Dennoch setzt man auf die Reichweite des Dienstes. So auch die in Berlin wohnende Musikerin Zoe.Leela: »Junge Musiker wollen in der Regel gehört werden und ihre Musik so einfach wie möglich einem breiten Publikum verfügbar machen. Neben den klassischen Vertriebskanälen sind Streaming-Dienste ein ergänzendes Tool. So erhöht man die Chance, Aufmerksamkeit zu generieren. Und Aufmerksamkeit ist ja bekanntlich eine wichtige Ressource in der Musikindustrie.« Zoe.Leela gibt aber auch zu bedenken, dass sie die Ausschüttung und den Umgang mit den Künstlern für nicht fair genug halte.

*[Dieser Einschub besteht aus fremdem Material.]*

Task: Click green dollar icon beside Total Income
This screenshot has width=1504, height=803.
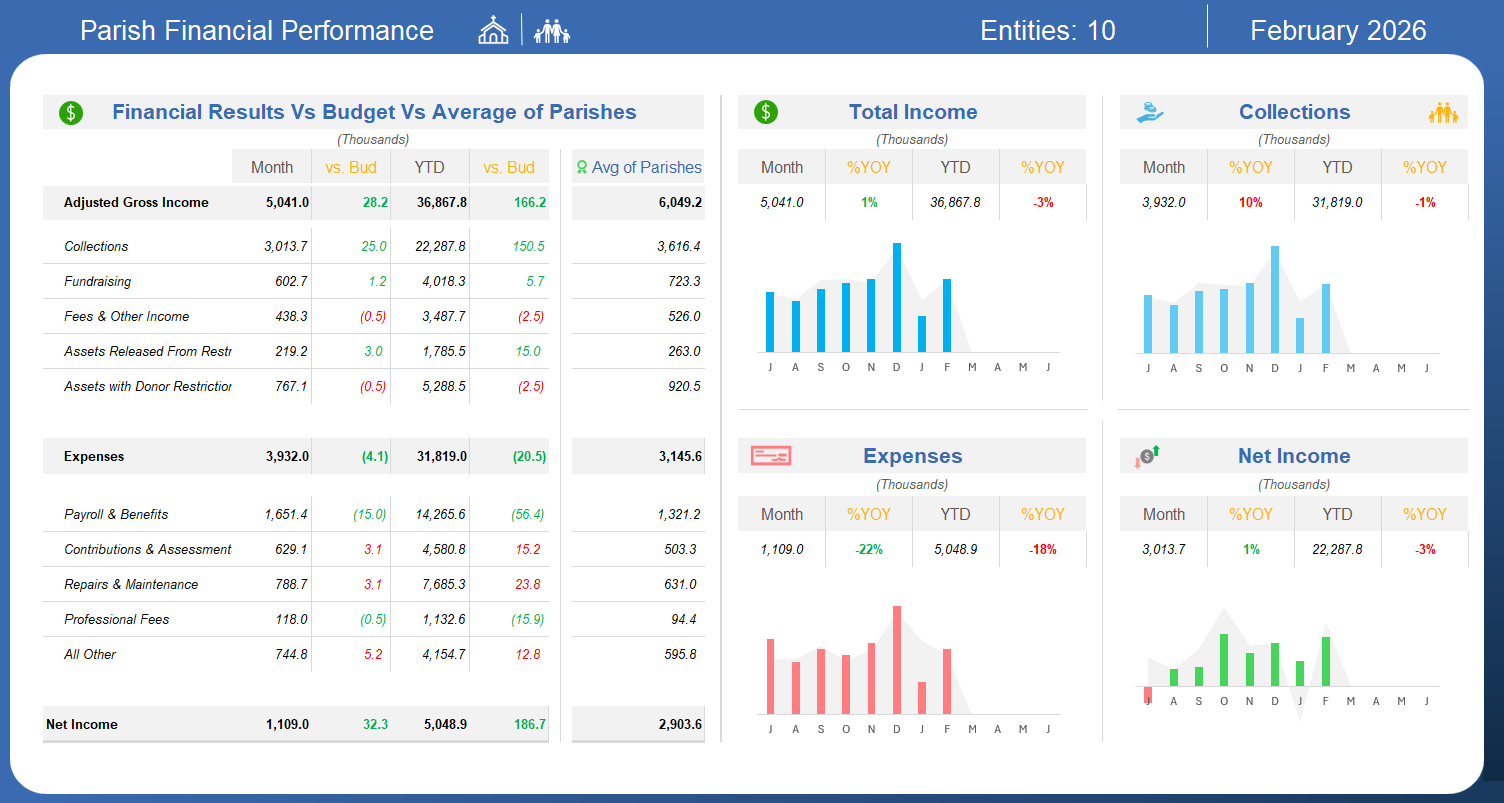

Streaming-Dienste wie Spotify bleiben eine schöne Welt für große Labels. Selbst wenn die konkrete Summe nicht bekannt ist, die auf ­ihren Konten landet: Sony Music, Universal Music und Warner Music besaßen noch nie ein Werkzeug, mit dessen Hilfe dermaßen gezielt die Vorlieben der Kunden analysiert werden können. Und das ganz ohne Social-Media-Manager, die Twitter, Facebook, Instagram und ­dergleichen aufwendig auswerten müssen. Sie bekommen alle diese Daten aus einer Hand. Es ist der Wunschtraum eines jeden schamlosen R&A, der nun Bands maßgefertigt liefern kann. Ein Horrorszenario, nicht nur für die Künstler, sondern auch für Musikliebhaber. Auch Zoe.Leela fragt sich, wer darüber entscheidet, welche Künstler hier eigentlich gefördert werden – und »ob man als Newcomer auch wirklich eine Chance besitzt, eine Vorstellung in der Radio-Funktion zu erhalten, oder ob so eine Positionierung rein vom Marketing abhängig ist«.